Regional language variant support (translate + detect) by deankarn · Pull Request #7 · rust-playground/universal-translator

deankarn · 2026-05-08T17:57:08Z

Summary

Adds regional locale variants to the translate-side Language enum, expands the detector to emit broader BCP 47 codes, and ships a MetricX-based evaluation harness used to curate the final set.

Final shape: 111 translate variants, 108 detect codes. Harness PASS rate climbed from 52 → 74 over the branch.

Translate

WMT24++ base + 11 regional pairs (ar_EG, ar_SA, es_MX, fr_CA, fr_FR, pt_BR, pt_PT, sw_KE, sw_TZ, zh_CN, zh_TW); 3 added base (He, Is, Fil); 4 added regional (en_GB, en_US, es_ES, zh_HK); harness-validated additions for the rest.
18 originally-added Tier B/C/D codes dropped after the model produced wrong-language or script-salad output for them (ff, jv, kac, ln, lu, luo, mai, nso, ny, om, sd, sn, so, to, wo, xh, yo, zu). All 18 were branch-only — none shipped in v0.0.5.
Variant naming: pt_BR style under #[allow(non_camel_case_types)]; code() → BCP 47 dash form; full_name() → English label.
Prompt format switched from BCP 47 codes to full English names + a target-script anchor — the 4B model was misinterpreting ambiguous 2-letter codes (si → Slovene, or → Spanish, af → Hindi). Recovered ~21 PASS.

Detect

Pipeline:

Within-script overrides (pre-lingua): ৰ/ৱ → as, Sorani letters (ێ ۆ ڕ ڵ ڤ) → ckb.
Script-only fast path: ml, kn, ta, te, gu, pa, or, km, lo, my, bo, si, am.
Lingua (75 base codes).
Within-script disambiguation: Chinese Simp/Trad, sr-Cyrl/sr-Latn, az-*, pa-*, mn-*, he → yi (Yiddish niqqud + ligatures).
Dialect markers (Aho-Corasick, streaming early-return): pt-BR/pt-PT, en-US/en-GB, fr-CA/fr-FR, es-MX/es-ES, zh-TW → zh-HK, hi/mr → ne.

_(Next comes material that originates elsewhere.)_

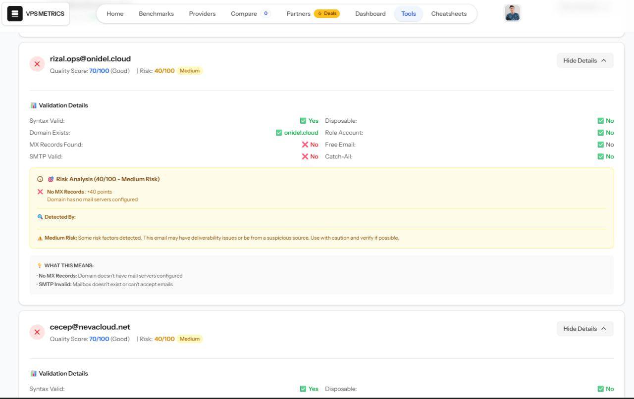Open the Benchmarks nav tab
This screenshot has height=399, width=634.
point(156,14)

LanguageDetectionResult returns both language: String (raw) and translate_language: Option<Language> (translate-side equivalent via FromStr). One mapping table — same FromStr does input parsing and detect-output mapping. When auto-detect returns a lingua-only code (cy, ka, eu, …), the engine returns UnsupportedLanguage.

Evaluation harness (`eval/`)

Self-contained, no third-party API calls. make calibrate runs every candidate against the live API and scores with Google's MetricX-23-QE. English source sentences plus a parallel German set (German source for en/en-GB/en-US — MetricX is OOD on identity en→en). Drove every drop/keep decision in this PR.

Breaking wire changes

LanguageDetectionResult drops translation_supported; use translate_language !== null.
Language::FromStr no longer collapses pt-br → pt, zh-cn → zh, fr-ca → fr, es-mx → es.
Chinese detect output is zh-CN / zh-TW (was zh-Hans / zh-Hant; script form still accepted as input alias).
18 enum variants removed.

/languages wire format unchanged — still {"languages": [code, ...]}. New ?for=detect query returns the broader detect-side coverage.

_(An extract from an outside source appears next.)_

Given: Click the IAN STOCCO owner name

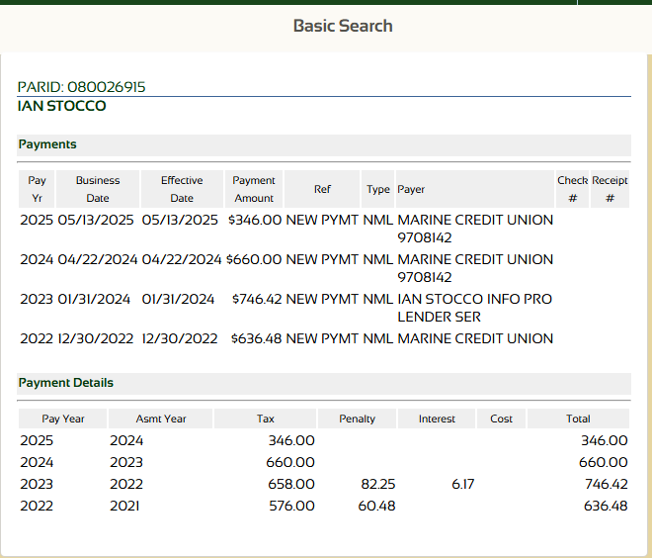Looking at the screenshot, I should tap(62, 106).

See CHANGELOG.md for the full breakdown.

Test plan

Translate side: 70 Language variants (was 55) — adds 4 base codes (He, Is, Fil, Zu) and 11 regional pairs from WMT24++ (ar_EG, ar_SA, es_MX, fr_CA, fr_FR, pt_BR, pt_PT, sw_KE, sw_TZ, zh_CN, zh_TW). FromStr accepts BCP 47 in dash or underscore form, case-insensitive, with aliases for zh-Hans/zh-Hant, nb/nn, tl, iw. Unknown region tags fall back to the base language. Prompt now uses BCP 47 codes (matches the official chat-template format). Detect side: Detector returns String (BCP 47), broader than the translate enum. Pipeline: lingua → script disambiguation (zh-CN/zh-TW, sr-Cyrl/sr-Latn, az-*, pa-Guru/pa-Arab, mn-*) → heuristic dialect markers (pt-BR/pt-PT, en-US/en-GB, fr-CA/fr-FR via Aho-Corasick with streaming early-return) → Malayalam fallback. LanguageDetectionResult exposes both raw `language: String` and `translate_language: Option<Language>` so callers see the precise detector output and the translate-side equivalent — populated via the same FromStr used for input parsing (one mapping table, two consumers). Boundary contract: when auto-detect returns a lingua-only code (cy, ka, eu, …), engine returns UnsupportedLanguage rather than silently falling back. Surface: CLI gains `languages --for translate|detect`, API gains `/languages?for=translate|detect`. detect-language exposes translate_language field. Breaking wire changes: /languages response is now `[{code,name},...]` (was `[code,...]`); LanguageDetectionResult drops translation_supported (use translate_language !== null); FromStr regional collapse aliases removed (pt-br no longer collapses to pt — it parses to pt_BR); Chinese detect output is region form (zh-CN/zh-TW) instead of script form (zh-Hans/zh-Hant). Adds translator-core/src/dialect.rs with curated marker tables and streaming early-return scoring (commit when winner ≥ 2 hits and beats loser by ≥ 2). New aho-corasick dependency. Documentation: README gains 107-entry support table (translate ∪ detect), API/CLI/ENGINE/docs/models updated, full CHANGELOG entry.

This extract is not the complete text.